+++ Exercise material

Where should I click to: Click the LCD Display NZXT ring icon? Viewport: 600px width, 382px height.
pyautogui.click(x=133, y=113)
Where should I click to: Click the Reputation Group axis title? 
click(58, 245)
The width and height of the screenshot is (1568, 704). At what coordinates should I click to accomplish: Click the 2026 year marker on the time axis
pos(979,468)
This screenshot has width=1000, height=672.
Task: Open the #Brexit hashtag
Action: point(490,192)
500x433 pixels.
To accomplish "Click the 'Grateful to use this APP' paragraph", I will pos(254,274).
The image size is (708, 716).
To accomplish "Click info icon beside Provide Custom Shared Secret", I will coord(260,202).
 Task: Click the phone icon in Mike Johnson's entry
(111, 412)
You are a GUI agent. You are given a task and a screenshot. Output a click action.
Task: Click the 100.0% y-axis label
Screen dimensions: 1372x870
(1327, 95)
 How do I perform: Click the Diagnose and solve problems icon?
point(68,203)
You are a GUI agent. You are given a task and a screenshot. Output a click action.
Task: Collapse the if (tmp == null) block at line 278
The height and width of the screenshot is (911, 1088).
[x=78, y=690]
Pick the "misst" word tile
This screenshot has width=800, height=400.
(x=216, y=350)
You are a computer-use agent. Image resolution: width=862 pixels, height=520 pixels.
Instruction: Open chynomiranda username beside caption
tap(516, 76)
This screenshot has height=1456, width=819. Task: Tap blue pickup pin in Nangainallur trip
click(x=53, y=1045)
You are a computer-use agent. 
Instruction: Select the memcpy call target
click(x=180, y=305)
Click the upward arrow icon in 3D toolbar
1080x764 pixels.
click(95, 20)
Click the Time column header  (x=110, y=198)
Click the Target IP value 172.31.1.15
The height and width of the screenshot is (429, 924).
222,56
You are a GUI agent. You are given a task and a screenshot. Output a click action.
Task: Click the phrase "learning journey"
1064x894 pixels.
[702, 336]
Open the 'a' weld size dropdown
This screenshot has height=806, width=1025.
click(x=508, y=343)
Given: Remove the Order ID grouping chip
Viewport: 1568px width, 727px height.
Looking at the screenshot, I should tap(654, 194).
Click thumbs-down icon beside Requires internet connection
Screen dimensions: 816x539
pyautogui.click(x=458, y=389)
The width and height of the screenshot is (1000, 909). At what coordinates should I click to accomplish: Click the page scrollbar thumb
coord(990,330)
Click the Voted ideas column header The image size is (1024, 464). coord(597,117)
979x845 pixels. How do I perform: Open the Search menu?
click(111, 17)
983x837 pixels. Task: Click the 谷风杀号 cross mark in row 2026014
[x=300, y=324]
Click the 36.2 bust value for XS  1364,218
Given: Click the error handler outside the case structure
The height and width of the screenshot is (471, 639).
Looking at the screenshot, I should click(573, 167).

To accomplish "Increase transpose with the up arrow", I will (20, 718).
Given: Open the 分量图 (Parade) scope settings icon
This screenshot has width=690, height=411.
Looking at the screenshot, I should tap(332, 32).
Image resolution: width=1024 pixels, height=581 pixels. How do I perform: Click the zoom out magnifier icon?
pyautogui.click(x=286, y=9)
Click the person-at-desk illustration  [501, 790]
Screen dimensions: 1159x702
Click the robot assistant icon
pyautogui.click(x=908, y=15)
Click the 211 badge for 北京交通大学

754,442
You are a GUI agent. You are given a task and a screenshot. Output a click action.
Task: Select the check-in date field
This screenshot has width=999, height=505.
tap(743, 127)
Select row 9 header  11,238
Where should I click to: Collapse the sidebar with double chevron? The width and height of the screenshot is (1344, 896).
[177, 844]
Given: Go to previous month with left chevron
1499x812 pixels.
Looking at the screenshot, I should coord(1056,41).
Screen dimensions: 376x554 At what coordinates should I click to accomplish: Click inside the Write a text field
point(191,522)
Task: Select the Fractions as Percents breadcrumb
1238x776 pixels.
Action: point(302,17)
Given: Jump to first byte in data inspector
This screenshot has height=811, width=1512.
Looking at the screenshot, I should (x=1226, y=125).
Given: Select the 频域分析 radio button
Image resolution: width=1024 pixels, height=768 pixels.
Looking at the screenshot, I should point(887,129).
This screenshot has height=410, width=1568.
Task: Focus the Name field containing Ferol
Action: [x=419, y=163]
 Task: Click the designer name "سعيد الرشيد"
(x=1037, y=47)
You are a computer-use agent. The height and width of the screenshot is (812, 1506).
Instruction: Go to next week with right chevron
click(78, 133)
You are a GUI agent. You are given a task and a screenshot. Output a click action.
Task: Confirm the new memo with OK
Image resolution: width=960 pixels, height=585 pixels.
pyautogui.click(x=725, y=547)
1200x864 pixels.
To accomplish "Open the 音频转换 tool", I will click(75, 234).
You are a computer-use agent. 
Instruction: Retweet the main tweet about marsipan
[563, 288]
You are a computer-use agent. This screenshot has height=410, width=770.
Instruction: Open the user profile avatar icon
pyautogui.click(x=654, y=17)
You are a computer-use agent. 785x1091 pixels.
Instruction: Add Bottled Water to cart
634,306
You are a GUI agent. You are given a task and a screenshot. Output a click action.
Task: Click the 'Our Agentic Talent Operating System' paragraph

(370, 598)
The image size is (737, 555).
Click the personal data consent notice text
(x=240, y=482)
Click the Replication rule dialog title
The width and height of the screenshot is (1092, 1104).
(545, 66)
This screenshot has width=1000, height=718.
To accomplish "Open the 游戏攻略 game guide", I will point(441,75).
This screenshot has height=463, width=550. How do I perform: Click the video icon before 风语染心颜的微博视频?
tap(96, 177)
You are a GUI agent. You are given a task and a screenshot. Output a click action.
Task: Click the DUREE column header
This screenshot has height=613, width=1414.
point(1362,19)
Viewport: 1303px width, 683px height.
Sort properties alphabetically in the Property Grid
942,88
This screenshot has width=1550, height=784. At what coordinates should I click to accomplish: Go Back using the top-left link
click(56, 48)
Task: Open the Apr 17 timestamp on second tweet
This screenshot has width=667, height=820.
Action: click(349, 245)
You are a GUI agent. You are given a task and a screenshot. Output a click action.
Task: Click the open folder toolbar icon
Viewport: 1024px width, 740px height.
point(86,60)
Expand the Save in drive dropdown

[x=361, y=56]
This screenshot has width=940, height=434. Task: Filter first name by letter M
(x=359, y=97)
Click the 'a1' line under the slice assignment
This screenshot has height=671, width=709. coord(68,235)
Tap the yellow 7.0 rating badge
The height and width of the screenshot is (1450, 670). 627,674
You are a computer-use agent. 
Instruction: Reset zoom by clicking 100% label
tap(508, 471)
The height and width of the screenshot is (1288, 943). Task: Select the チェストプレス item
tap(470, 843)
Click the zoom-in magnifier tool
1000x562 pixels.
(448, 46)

++++++

Instructions to follow
Go to the line with "Viewport: 1568px width, 727px height." in the entries above and repeat every line from there through the line with "Click the 36.2", exactly and with no other text.

Answer to the exercise
Viewport: 1568px width, 727px height.
Looking at the screenshot, I should tap(654, 194).
Click thumbs-down icon beside Requires internet connection
Screen dimensions: 816x539
pyautogui.click(x=458, y=389)
The width and height of the screenshot is (1000, 909). At what coordinates should I click to accomplish: Click the page scrollbar thumb
coord(990,330)
Click the Voted ideas column header The image size is (1024, 464). coord(597,117)
979x845 pixels. How do I perform: Open the Search menu?
click(111, 17)
983x837 pixels. Task: Click the 谷风杀号 cross mark in row 2026014
[x=300, y=324]
Click the 36.2 bust value for XS  1364,218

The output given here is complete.